Environmental challenges in controlling automotive emissions are minimized, as hydrogen produces
no air pollutants or greenhouse gases when used in fuel cells. The major issue remains with
establishing the purity of commercial fuel. Specific impurities can dramatically harm performance
of fuel cells, and other gases reduce the energy produced. Various analytical approaches have
been proposed for measurement of these gaseous impurities in hydrogen, but only a combination of
chromatography and spectroscopy can properly assess nearly all of the target gases. The maximum
allowable concentrations all push performance capabilities of most of the detectors involved. Five
gas chromatographic detectors and four spectrometers provide sufficient selectivities and sensitivities
to detect the analytes at the mandated levels. Results from a typical analyzer system, with samples
drawn from an electrolysis-based fueling facility, are presented, including calibration curves saddling
the target levels and measured detection limits. Processes to generate gas standards at these low
levels are discussed in detail.
J5.2 Converting a 14-turbine Stranded Windplant to Produce Hydrogen Fuel from 100% of AEP
Bill LEIGHTY, Principal, Alaska Applied Sciences, Inc.
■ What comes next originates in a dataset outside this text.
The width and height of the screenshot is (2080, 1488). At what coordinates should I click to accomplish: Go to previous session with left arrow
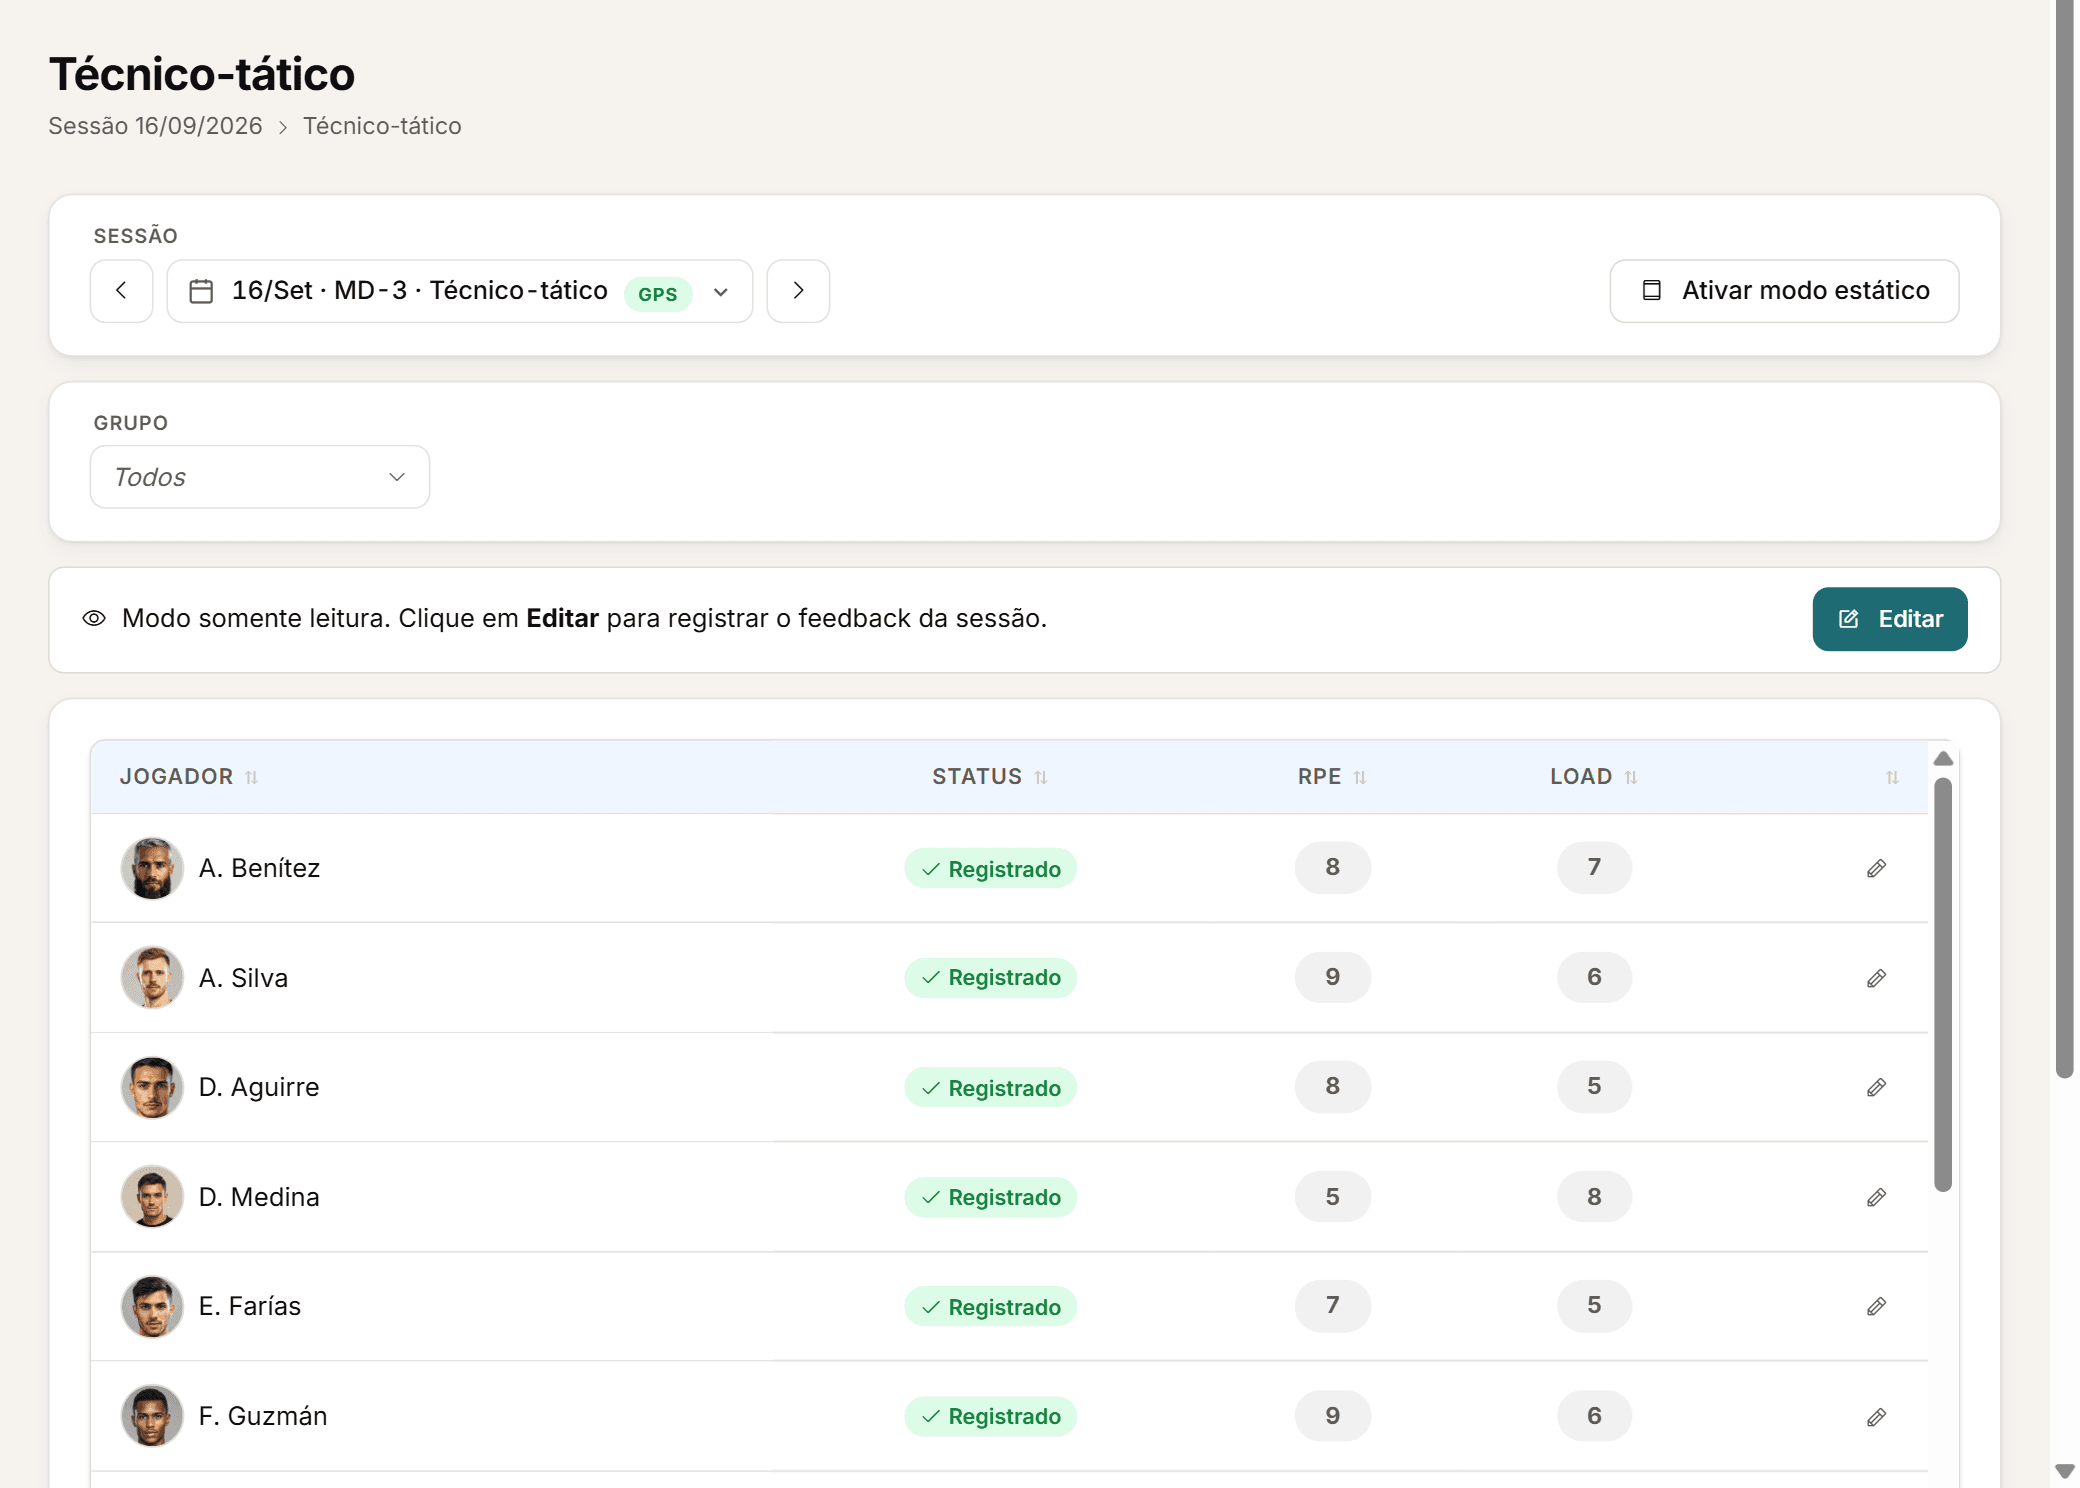click(121, 291)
Alaska Applied Sciences, Inc. owns a small windplant of fourteen, 50 kW downwind, free-yaw wind
turbines in Palm Springs, CA. After delivering MWh to the SCE grid for twenty years, the windplant is
now stranded by expiration of the power purchase agreement (PPA). Each turbine is equipped with
a three-phase, 1800 rpm, 60 hp nameplate, squirrel cage induction motor as its generator. We are
experimenting with one turbine in Self Excited Induction Generator (SEIG) mode, whereby equal shunt
capacitance on each phase will cause the motor (generator) to self-excite as the wind-driven turbine
accelerates the unloaded machine above ~ 1000 rpm, into normal operating range. Load may then
be applied. We explored conditions under which stable operation may be achieved, as windspeed
varies at high and low ramp rates. Generator load is applied to the rectified output, to a resistive load
bank of variable R from 5 to 20 Ohms. A DAQ system logs DC bus output voltage and current into the R
load, plus generator winding AC volts and generator RPM. We intend to directly drive the electrolyzer
stack from the wind turbine DC bus, with minimum power electronics (PE) hardware and software, and
with minimum system control, for robust simplicity. This will require a novel automatic control system.
We intend to find a nearby customer for the gaseous hydrogen (GH2) fuel, probably compressed into
a tube trailer for delivery, for buses and / or the emerging fleet of fuel cell cars.